Wrestling fans in India talk about their sport with great emotion. Wrestling legends live on in people’s hearts. They watched their matches and adored them. And later people would help these wrestlers as they made the leap from competitor to coach, building new wrestling akharas.Raj Pahuja, a friend of mine, told me about just such a wrestler. His name was Shri Charan Singh. He fought the very best wrestlers of his time and after he retired from competition was asked by the town people to set up an akhara to serve as a breeding ground for young talent in the area. Keen to know more about the guru ji, I went to visit his akhara in Panchvati, Palwal, Haryana, about 60 kilometers from Delhi.It was 6 a.m. when I got to the akhara and the pupils were warming up for morning practice. The sun was beginning to rise as two young wrestlers were grinding almonds to be mixed with milk – a staple of the wrestlers’ diet. The milk and almonds would be served to wrestlers after practice.Guru ji Shri Charan Singh welcomed me warmly while he gave his students instructions on how to prepare for the day.
It was a beautiful akhara, with good facilities, food and housing. Many veteran wrestlers come and give tips to aspiring wrestlers. There were cows for milk, running water for bathing, and an indoor wrestling room with a wrestling mat, which was provided by the government. There was a grinding stone for wheat, a television and a vehicle to bring wrestlers to dangals.
The dirt wrestling pit was dug, leveled and then sanctified. Incense was brought before Lord Hanumanji and then before guruji and us. We all asked blessings from the god, and the practice began.Guruji coached his students on wrestling techniques while we were busy filming. After the practice we sat with guruji and he told us about wrestling and about the akhara.
The akhara is called Sitaram Vtyaamshala, also know as Panchvati akhara as the Pandava were believed to come here while they were in exile.“I was at Delhi for a short time at Guru Chandrup’s akhara and learned the art there.
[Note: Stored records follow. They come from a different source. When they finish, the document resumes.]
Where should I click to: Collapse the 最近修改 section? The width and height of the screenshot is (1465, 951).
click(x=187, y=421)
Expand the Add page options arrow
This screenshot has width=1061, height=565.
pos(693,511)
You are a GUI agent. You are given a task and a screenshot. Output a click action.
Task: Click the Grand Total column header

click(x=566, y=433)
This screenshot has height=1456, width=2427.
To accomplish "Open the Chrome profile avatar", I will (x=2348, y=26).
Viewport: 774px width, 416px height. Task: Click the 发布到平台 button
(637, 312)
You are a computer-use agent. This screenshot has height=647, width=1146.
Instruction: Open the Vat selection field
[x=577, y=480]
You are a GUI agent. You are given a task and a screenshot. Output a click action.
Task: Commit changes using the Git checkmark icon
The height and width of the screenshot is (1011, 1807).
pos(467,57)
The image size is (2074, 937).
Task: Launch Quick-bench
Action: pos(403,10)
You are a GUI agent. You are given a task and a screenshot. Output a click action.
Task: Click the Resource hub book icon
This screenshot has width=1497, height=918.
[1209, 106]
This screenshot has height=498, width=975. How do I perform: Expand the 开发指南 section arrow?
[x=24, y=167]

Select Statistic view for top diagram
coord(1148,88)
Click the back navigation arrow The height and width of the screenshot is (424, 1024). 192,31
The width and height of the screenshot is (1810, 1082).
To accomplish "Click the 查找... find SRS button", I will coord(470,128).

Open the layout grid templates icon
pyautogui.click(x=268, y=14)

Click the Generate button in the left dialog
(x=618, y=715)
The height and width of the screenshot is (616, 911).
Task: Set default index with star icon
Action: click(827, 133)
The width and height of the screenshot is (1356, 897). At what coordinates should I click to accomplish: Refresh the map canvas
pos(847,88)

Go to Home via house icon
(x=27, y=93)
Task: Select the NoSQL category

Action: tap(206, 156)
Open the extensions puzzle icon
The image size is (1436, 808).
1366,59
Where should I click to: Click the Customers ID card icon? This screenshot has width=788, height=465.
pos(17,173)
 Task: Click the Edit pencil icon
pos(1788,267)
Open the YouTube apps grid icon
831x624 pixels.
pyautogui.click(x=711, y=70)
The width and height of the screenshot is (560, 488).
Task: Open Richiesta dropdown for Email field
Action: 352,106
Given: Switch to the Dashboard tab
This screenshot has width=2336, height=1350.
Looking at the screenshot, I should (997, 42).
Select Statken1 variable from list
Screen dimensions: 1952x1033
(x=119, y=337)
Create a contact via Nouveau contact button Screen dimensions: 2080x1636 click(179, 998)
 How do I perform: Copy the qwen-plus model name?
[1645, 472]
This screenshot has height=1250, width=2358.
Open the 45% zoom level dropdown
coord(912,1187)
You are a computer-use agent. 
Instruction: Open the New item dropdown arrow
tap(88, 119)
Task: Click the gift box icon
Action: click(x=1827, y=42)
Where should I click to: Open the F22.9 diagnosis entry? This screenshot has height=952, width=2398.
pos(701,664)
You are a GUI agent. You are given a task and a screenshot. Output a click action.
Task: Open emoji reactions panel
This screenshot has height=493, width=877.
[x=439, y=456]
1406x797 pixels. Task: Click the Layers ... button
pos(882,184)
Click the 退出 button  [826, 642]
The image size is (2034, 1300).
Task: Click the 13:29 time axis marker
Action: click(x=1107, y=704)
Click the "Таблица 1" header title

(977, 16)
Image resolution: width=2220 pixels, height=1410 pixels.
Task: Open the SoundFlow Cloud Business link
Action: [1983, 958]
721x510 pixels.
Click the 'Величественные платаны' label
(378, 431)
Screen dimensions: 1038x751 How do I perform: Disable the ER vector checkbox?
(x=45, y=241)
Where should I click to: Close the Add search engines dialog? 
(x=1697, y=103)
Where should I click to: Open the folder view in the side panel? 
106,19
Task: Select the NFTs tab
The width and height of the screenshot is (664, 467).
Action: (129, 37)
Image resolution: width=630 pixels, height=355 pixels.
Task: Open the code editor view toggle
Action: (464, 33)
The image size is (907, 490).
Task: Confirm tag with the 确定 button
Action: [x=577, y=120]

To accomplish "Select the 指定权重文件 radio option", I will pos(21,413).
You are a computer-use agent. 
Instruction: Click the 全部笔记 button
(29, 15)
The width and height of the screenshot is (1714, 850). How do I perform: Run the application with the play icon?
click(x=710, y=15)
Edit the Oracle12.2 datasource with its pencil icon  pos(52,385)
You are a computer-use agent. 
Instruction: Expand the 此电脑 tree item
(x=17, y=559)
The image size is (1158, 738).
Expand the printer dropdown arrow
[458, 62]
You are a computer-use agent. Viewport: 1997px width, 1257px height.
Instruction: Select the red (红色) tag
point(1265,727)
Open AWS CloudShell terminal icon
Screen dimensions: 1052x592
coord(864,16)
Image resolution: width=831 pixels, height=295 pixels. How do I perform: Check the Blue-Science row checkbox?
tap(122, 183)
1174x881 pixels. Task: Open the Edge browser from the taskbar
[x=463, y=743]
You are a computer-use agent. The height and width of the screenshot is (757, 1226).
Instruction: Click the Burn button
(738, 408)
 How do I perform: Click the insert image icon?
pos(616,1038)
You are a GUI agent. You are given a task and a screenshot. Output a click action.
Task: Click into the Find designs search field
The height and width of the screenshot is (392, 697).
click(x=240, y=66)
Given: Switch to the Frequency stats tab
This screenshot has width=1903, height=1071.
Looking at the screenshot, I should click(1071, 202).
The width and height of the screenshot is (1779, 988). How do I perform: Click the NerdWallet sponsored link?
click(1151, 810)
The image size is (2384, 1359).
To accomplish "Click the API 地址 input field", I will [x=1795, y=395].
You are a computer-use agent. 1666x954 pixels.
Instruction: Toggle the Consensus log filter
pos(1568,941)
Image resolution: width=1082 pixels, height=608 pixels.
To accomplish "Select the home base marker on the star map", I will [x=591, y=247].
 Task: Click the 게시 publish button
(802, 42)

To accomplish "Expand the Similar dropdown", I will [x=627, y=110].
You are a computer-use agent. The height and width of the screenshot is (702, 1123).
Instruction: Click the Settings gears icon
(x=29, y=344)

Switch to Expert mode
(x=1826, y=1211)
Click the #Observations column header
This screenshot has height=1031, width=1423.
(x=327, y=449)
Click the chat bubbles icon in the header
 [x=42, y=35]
Delhi is the market for everything including wrestling,” guruji said, adding that he considered Guru Chandrup as his own guru.
He came to this place in Haryana in 1984 and people urged him to open an akhara. He formed a committee to run the akhara and has been coaching wrestlers here ever since.“Wrestling can never die,” said guruji. “It is in the hearts of people and so will remain forever, however trends are towards cricket. When a child is born he is presented with a bat and ball, money flows into cricket and there are corporate sponsors and media, while wrestlers are starved of the fame and money they deserve,” guruji said.“I have been provided with mat but no coach. So sometimes I think it is futile. How can we excel at mat wrestling, without a freestyle coach?”
Guruji told me that the sport of wrestling, especially traditional Indian wrestling can never die. “There are more and more wrestling clubs opening, and more and more boys are joining the akhara. The prizes for the wrestlers in dangals have also gone up sharply, however the prizes are not sufficient for a wrestler to live on, so they should also be provided with employment opportunities. When they win medals or wrestle at state or international competition this will give them some money. Money is necessary,” he said.
Guruji welcomes corporate and government sponsorship and points out that historically, wrestling was patronized by kings and gods. “Nowadays government and corporations play the role of kings and gods. And kings should take care of their people.”While talking, the pupil brought in a big glass of badam milk. I drank it to fill my belly and thanked them for their hospitality.